As Dearden points out: "Pfizer and its lobbying body PhRMA were the top spending lobbyists in the US healthcare sector in the last two decades. They use the power lobbying gives them to promote and extend their rights of secrecy ('data exclusivity') over medical development and their monopoly protection which allows them to charge astronomical prices. They support the US government including higher levels of monopoly protection in new trade deals."
Pfizer has what amounts to a license to print money. It has near monopoly rights to produce for a market in which demand is virtually inelastic, and it used profits from that market to lobby and buy elections. As for the incentives to fashion new drugs it may be the case that the current system does more to incentivize the wrong behavior. MSF ran a campaign against the price of Pfizer's pneumonia vaccines, which it claimed were 68 times more expensive in 2015 than in 2001. While Pfizer did reduce prices for the lowest income countries, MSF said the cost to vaccinate remained "roughly US $9.00 for each child to be vaccinated in the poorest countries, and as much as $80 per child for middle-income countries." The medical aid agency claimed Pfizer and GSK have earned over $50 billion for the drug, but that even today approximately "55 million children around the world still do not have access to the pneumonia vaccine, largely due to high prices."

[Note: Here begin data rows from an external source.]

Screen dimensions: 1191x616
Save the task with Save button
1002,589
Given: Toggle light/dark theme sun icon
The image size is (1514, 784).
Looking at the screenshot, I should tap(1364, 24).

Not only is such aggressive behavior encouraged, but communication among scientists with expertise in these areas was also excluded.
Pfizer has said it will suspend patent protection until the pandemic is over. But as Dearden points out, they want to be the ones who decide when it is over. There is little reason to trust them. A system of laws that provide patent protection for life-saving drugs or vaccines is based on a concept of intellectual property that extends Lockean notions of property (if I cultivate the land I own it) to an even broader claim that nature as a whole can be treated as a commodity bought and sold on markets with an objective of maximizing one's wealth.

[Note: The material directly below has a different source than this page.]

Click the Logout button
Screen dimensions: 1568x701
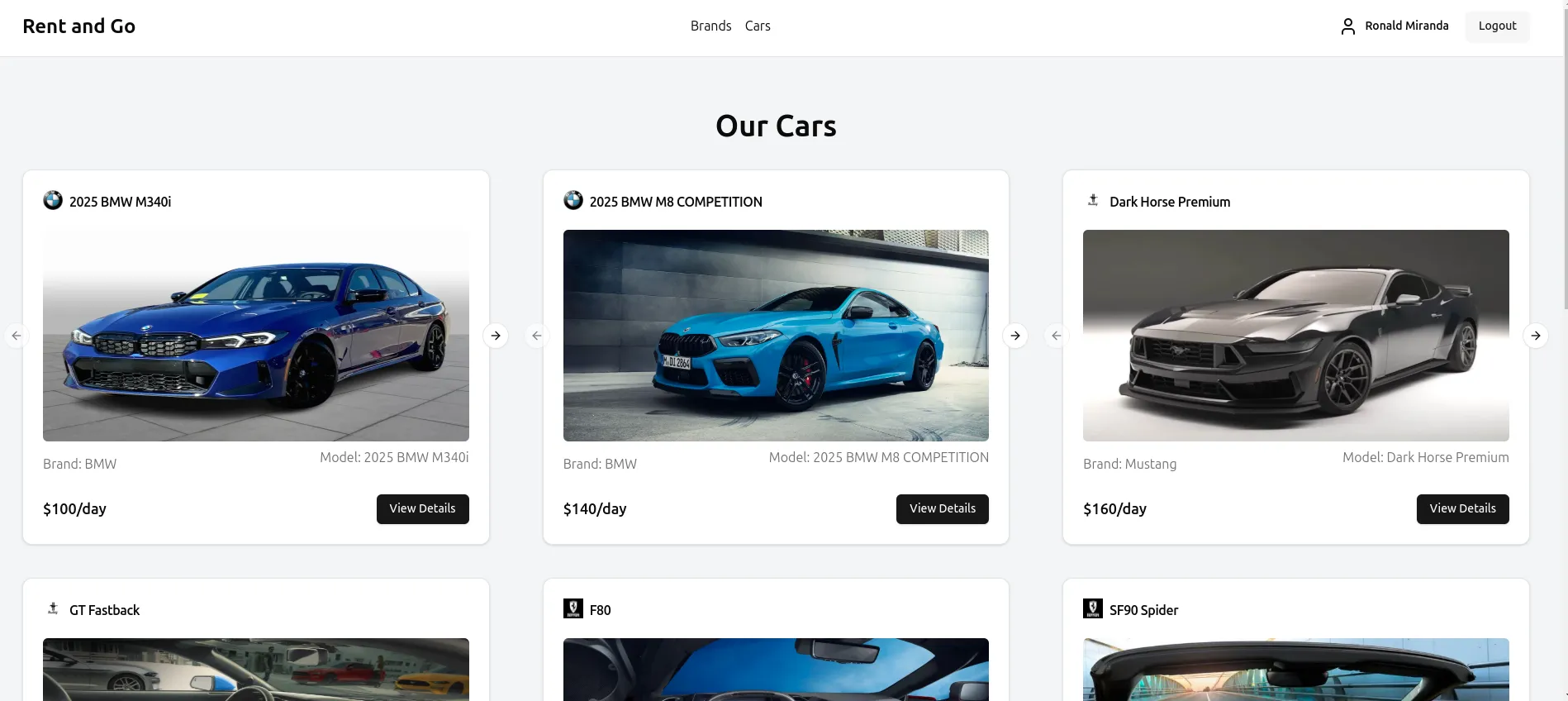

Native Americans were demonized for their resistance to this aggressively acquisitive orientation to the endowments of lands, waters, and forests.
Joseph Stiglitz and Lori Wallach pointed out in a Washington Post op-ed last week that had WTO members last October "agreed to waive aspects of its agreement on trade-related intellectual property for covid-related medicines..... poor nations might not wait until 2024 for vaccines, as projected."
According to Stiglitz and Wallach, "Waiving intellectual property rights so developing countries could produce more vaccines would make a big difference in reaching global herd immunity. Otherwise, the pandemic will rage largely unmitigated among a significant share of the world's population, resulting in increased deaths and a greater risk that a vaccine-resistant variant puts the world back on lockdown."
President Biden should suspend all drug and vaccine-related patents. In the long term, we must treat public health as a common good, a good upon which all of our virtues depend. Its content lies in shared recognition of an obligation to the health of all even as we periodically debate its implications in a culturally and technologically dynamic world.